Even a cursory glance at European Jewish history can demonstrate the cyclical nature of antisemitism. One example can be found in Germany. Prior to the rise of fascism, Jews appeared to have mostly successfully integrated into German society. When the Nazis took power, many Jewish communities did not expect to be so fiercely persecuted; they merely expected another round of vicious yet survivable persecution that European Jews had been facing for centuries.

This antisemitism mirrored the crisis of capitalism that the world faced in the 1930s. In my last column, I explained how antisemitism protects the capitalist class because Jews are blamed for economic difficulties instead of the capitalist system. As an economic system beset by recessions and economic crises, capitalism, like antisemitism, is cyclical. When capitalism faces a crisis, Jews are often blamed and antisemitism surges. In the 1930s, this pattern was made explicit when the Great Depression shook capitalism to its core and caused a surge in support for Communist parties. Wealthy capitalists and companies like I.G. Farben, Henry Ford and Krupp Industries threw their support behind the Nazis, who, once in power, privatized Germany’s economy and threw communists into concentration camps.

Currently too, as capitalism leads to mass impoverishment, antisemitism is surging. As world governments crack down on college students protesting Israel, neo-Nazi terrorist groups have been attacking Jewish cultural institutions and major American presidential candidates have incorporated neo-Nazi symbolism into their campaign videos. In Germany, this contradiction has become especially clear: Riot police attack pro-Palestine demonstrations while Alternative for Deutschland, a far-right party with extensive Neo-Nazi ties, has become the second strongest party in the German parliament.

This correlates to massive economic inequality; 40 million Americans live in poverty and in Britain, poverty has become so severe that a U.N. envoy labeled it a violation of international law. It is impossible to fully separate this rise in antisemitism from the current crisis of capitalism.  

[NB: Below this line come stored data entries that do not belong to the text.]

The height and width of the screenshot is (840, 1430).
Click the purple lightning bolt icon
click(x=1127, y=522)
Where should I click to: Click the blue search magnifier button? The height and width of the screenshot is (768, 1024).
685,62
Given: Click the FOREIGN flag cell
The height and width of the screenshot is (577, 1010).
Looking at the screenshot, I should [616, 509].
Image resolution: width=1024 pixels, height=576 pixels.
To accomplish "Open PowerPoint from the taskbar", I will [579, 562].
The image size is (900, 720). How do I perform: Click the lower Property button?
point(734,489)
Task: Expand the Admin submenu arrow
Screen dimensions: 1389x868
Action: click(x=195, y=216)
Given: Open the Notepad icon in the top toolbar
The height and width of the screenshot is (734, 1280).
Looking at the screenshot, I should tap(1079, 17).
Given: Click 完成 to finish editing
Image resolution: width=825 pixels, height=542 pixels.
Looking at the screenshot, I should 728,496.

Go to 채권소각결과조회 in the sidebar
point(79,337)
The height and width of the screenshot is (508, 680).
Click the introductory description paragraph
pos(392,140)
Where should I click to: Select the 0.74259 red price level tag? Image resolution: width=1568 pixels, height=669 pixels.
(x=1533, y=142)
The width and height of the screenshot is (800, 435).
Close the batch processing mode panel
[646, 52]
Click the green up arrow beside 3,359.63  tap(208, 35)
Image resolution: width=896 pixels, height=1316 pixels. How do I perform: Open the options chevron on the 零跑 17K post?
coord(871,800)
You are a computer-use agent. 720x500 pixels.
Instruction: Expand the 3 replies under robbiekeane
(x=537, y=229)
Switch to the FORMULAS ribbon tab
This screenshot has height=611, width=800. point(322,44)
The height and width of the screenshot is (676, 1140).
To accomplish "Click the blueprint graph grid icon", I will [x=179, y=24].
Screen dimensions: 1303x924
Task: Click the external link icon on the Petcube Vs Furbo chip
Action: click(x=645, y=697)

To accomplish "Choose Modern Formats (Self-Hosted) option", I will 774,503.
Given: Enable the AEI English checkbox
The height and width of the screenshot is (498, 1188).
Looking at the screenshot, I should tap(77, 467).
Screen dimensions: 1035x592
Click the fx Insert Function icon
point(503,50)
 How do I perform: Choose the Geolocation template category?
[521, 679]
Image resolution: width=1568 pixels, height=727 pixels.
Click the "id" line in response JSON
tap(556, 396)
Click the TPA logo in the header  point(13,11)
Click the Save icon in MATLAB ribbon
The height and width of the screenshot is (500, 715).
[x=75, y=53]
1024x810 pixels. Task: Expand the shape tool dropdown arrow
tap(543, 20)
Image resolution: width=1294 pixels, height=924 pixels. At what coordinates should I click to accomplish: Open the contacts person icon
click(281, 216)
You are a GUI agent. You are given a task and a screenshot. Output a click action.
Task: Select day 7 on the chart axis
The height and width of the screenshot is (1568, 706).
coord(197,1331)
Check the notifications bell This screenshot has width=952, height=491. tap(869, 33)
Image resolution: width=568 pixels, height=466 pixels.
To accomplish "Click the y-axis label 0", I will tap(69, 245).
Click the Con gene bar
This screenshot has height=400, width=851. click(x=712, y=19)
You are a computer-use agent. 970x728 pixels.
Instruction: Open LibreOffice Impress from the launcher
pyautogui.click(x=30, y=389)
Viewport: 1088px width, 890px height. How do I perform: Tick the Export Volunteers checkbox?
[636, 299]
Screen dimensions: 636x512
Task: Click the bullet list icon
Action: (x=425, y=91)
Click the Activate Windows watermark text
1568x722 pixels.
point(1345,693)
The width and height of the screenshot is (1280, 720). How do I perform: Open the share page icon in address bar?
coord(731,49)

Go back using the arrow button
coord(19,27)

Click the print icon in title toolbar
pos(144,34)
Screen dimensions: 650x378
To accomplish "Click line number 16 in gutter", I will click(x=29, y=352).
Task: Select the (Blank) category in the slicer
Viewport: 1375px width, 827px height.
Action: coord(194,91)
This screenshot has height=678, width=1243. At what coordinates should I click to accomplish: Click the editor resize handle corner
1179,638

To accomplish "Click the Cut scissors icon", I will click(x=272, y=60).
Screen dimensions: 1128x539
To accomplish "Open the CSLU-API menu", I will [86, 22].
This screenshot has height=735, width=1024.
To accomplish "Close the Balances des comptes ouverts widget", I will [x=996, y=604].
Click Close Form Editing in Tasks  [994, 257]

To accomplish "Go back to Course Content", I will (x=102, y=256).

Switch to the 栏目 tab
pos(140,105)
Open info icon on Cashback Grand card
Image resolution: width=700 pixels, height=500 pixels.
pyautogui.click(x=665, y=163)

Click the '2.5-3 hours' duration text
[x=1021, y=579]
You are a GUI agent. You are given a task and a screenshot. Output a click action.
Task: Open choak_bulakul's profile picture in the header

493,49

Antisemitic instances have also increased since Israel murdered over 11,000 people in Occupied Palestine during the last five weeks. As hundreds of thousands of people have taken to the streets to protest the genocide, groups like the Anti-Defamation League have used the crisis to associate anti-Zionism (the opposition to a Jewish ethnostate in Occupied Palestine) with antisemitism. Yet it is important to separate these antisemitic attacks from the larger pro-Palestine movements that have intensified their actions in recent weeks. There is nothing inherently antisemitic about anti-Zionism, despite what major organizations like the ADL might say. I myself oppose Zionism, not despite, but partly because of the antisemitism my family and I have experienced.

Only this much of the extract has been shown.